Purpose: In the on-going I-SPY2 TRIAL in neoadjuvant setting, participants receive 12 cycles of weekly paclitaxel with or without addition of experimental agents for 12 weeks (first regimen), followed by 4 cycles of anthracycline-cyclophosphamide (AC) prior to surgery (second regimen). Future patients in the I-SPY2 TRIAL will have the option to skip AC (de-escalation of neoadjuvant therapy) if they are highly likely of early pathologic complete response (pCR) at inter-regimen (12 weeks). To guide selection of the candidates for the option, a MRI prediction model based on a quantitative measure of tumor volume combined with mid-treatment core needle biopsy pathology is being studied. The combined predictor is referred to as predictive residual cancer burden (pre-RCB). This study aimed to investigate the possible benefit of adding radiologic review after mid-treatment biopsy to further refine the performance of pre-RCB in selecting the candidates for de-escalation of neoadjuvant therapy.
Methods: We retrospectively reviewed 87 I-SPY2 patients who had a mid-treatment core needle biopsy at inter-regimen, had serial MRIs, and completed both first and second regimens with surgical pathologic assessment of pCR (n =34) or non-pCR (n = 53). Of the 87 patients, 27 patients were selected for a blind radiologic review to include patients for whom subtype-specific MRI model and at least 1 of 11 I-SPY2 pathologists agreed on predicted early pCR, but the final pathology was non-pCR. The selection was balanced with cases that the consensus correctly predicted pCR. One radiologist retrospectively reviewed MRIs at pre-treatment and inter-regimen for the 27 patients in a blinded fashion, and labeled the presence of residual disease on MRI at inter-regimen as follows: class 0, no residual disease; class 1, possible residual disease; class 2, obvious residual disease.
To evaluate the accuracy of selecting the candidates for de-escalation of neoadjuvant therapy (i.e. predicting patients with early pCR at inter-regimen), surgical pathology of pCR after the completion of NAC (both first and second regimens) was defined as a surrogate “truth” in this study. Pre-RCB predicts a patient as early pCR if both MR prediction model and mid-treatment core needle biopsy pathology predict early pCR (see abstract PXXX for data). After adding radiologic review, patients labeled as class 2 were removed from the candidates with predicted early pCR. PPV and sensitivity before and after radiologic review were compared.

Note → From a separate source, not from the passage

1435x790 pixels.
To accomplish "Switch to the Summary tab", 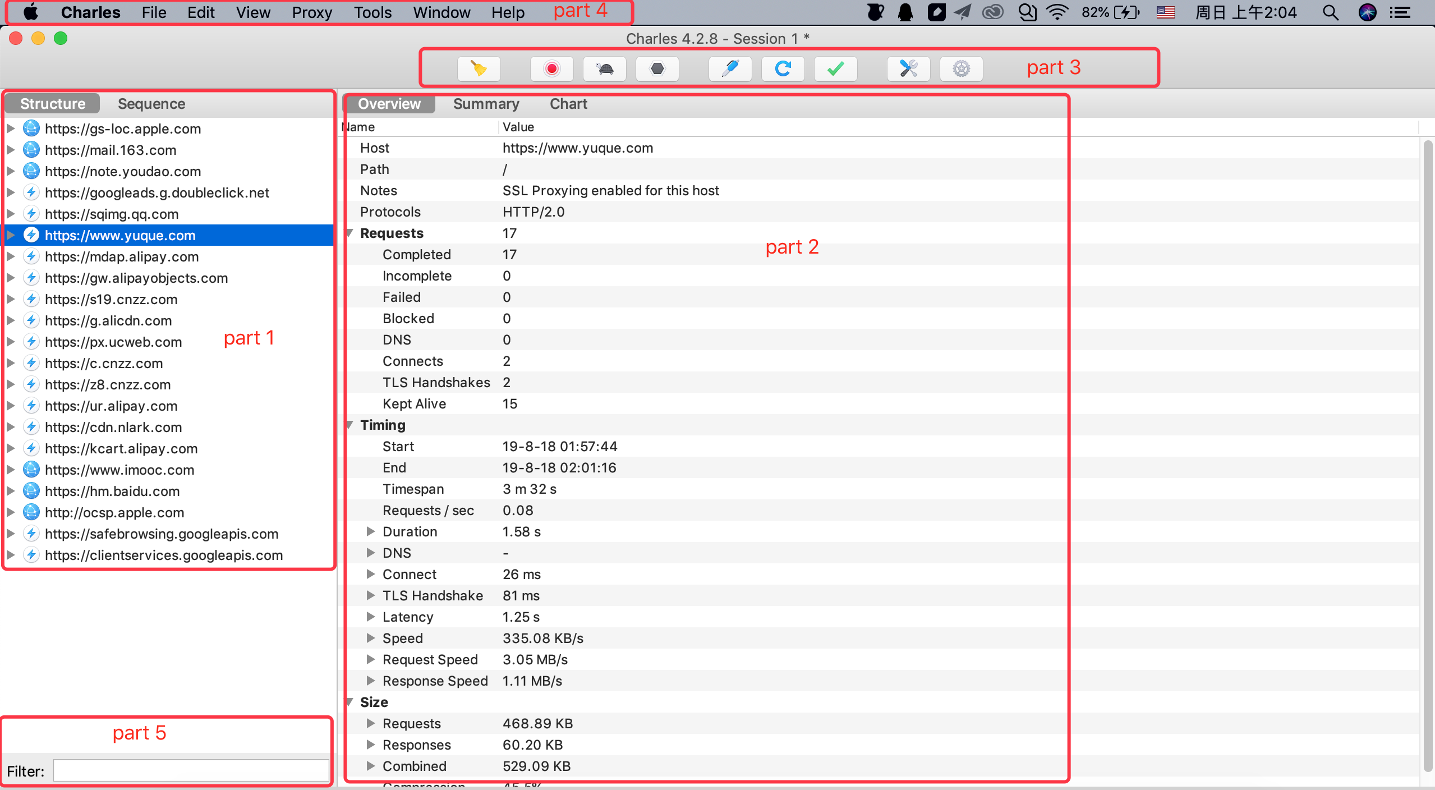I will coord(486,104).
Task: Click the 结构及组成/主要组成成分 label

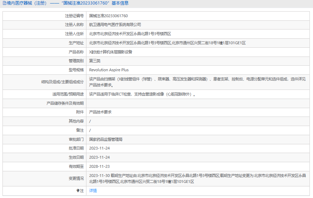Action: [62, 82]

Results: The 27 patients included 21 pCR patients, and 6 non-pCR patients. The patients were labeled as follows by the radiologist’s review: class 0, 5; class 1, 9; class 2, 13 (Table 1). The pre-RCB predictors presented PPV of 91% (range 83–100%) and sensitivity of 91% (range 76–100%). When patients labeled as class 2 by radiologic review were removed from the candidates with predicted early pCR, PPV increased to 99% (range 93–100%) at the expense of lower sensitivity of 58% (52–62%).
Conclusion: Our study showed that adding radiologic review improved PPV by ruling out patients with obvious residual disease in MRI from the de-escalation candidates based on pre-RCB. This improvement is achieved with some cost to sensitivity. However, achieving high PPV is our top priority to ensure high accuracy of directing early pCR patients to therapy de-escalation. The results of this study will be used to guide selection of candidates for de-escalation of neoadjuvant therapy in future I-SPY2 TRIAL.